From f03908cf9e5c70504059892001a903e2199dfb0b Mon Sep 17 00:00:00 2001
From: Frida Hou <201670829+Fridah-nv@users.noreply.github.com>
Date: Wed, 28 Jan 2026 16:53:21 -0800
Subject: [PATCH] [None][fix] fix Qwen2/3 export for AutoDeploy (#11007)

Signed-off-by: Fridah-nv <201670829+Fridah-nv@users.noreply.github.com>
---
 .../export/library/unified_attn.py            | 20 ++++++++++++++++++-
 1 file changed, 19 insertions(+), 1 deletion(-)
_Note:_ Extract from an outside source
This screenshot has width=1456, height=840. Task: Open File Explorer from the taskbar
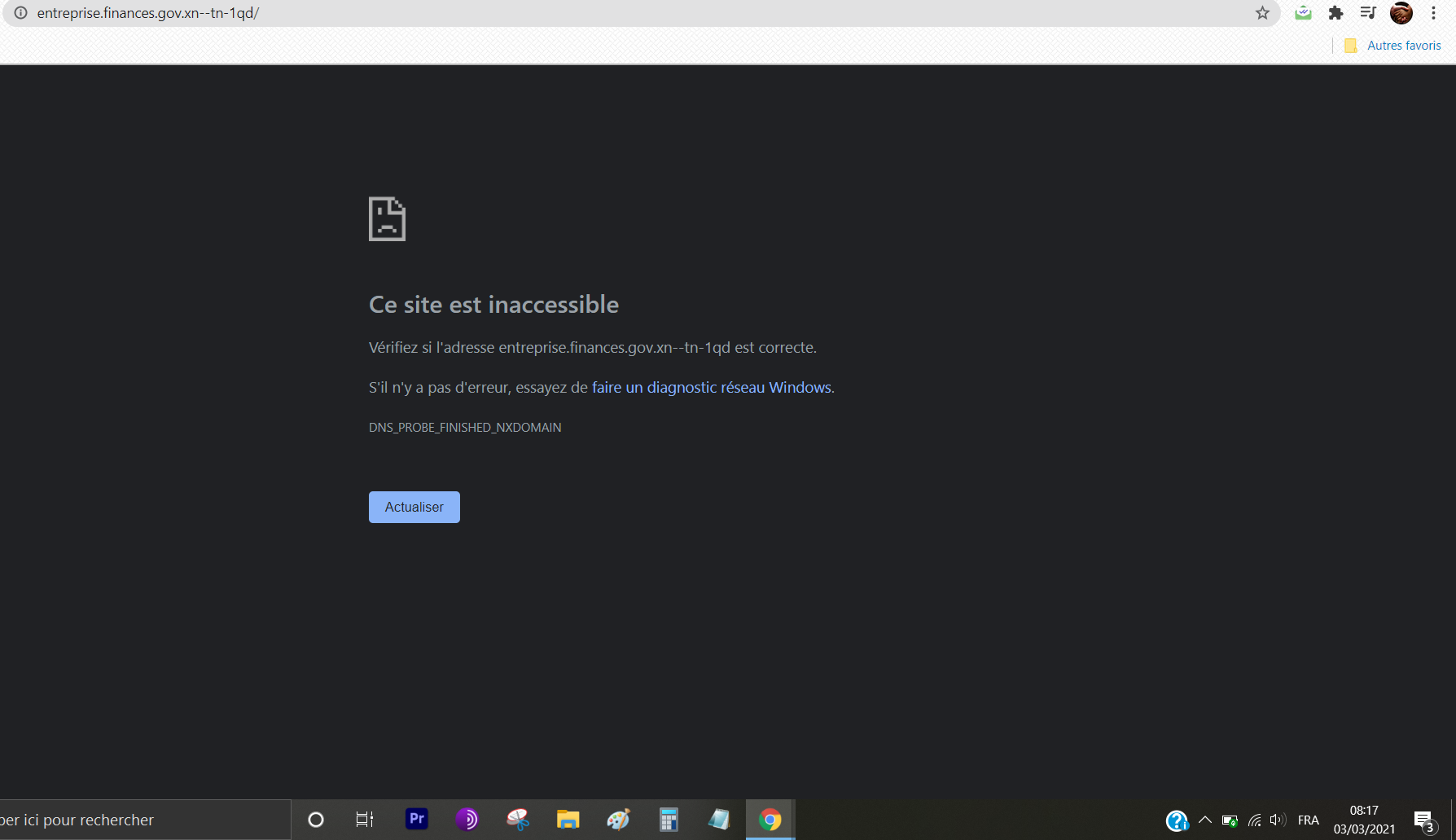click(x=568, y=819)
diff --git a/tensorrt_llm/_torch/auto_deploy/export/library/unified_attn.py b/tensorrt_llm/_torch/auto_deploy/export/library/unified_attn.py
index cb8ffbe68c..f0999951af 100644
--- a/tensorrt_llm/_torch/auto_deploy/export/library/unified_attn.py
+++ b/tensorrt_llm/_torch/auto_deploy/export/library/unified_attn.py
@@ -22,7 +22,7 @@ HF_ATTN_KWARGS_MAPPING = {
 
 
 def torch_attention_hf_wrapper(
-    self: torch.nn.Module,
+    module: torch.nn.Module,
     query: torch.Tensor,
     key: torch.Tensor,
     value: torch.Tensor,
@@ -40,6 +40,13 @@ def torch_attention_hf_wrapper(
         HF_ATTN_KWARGS_MAPPING[k]: v for k, v in kwargs.items() if k in HF_ATTN_KWARGS_MAPPING
     }
 
+    # Handle is_causal logic to match HF's SDPA behavior exactly.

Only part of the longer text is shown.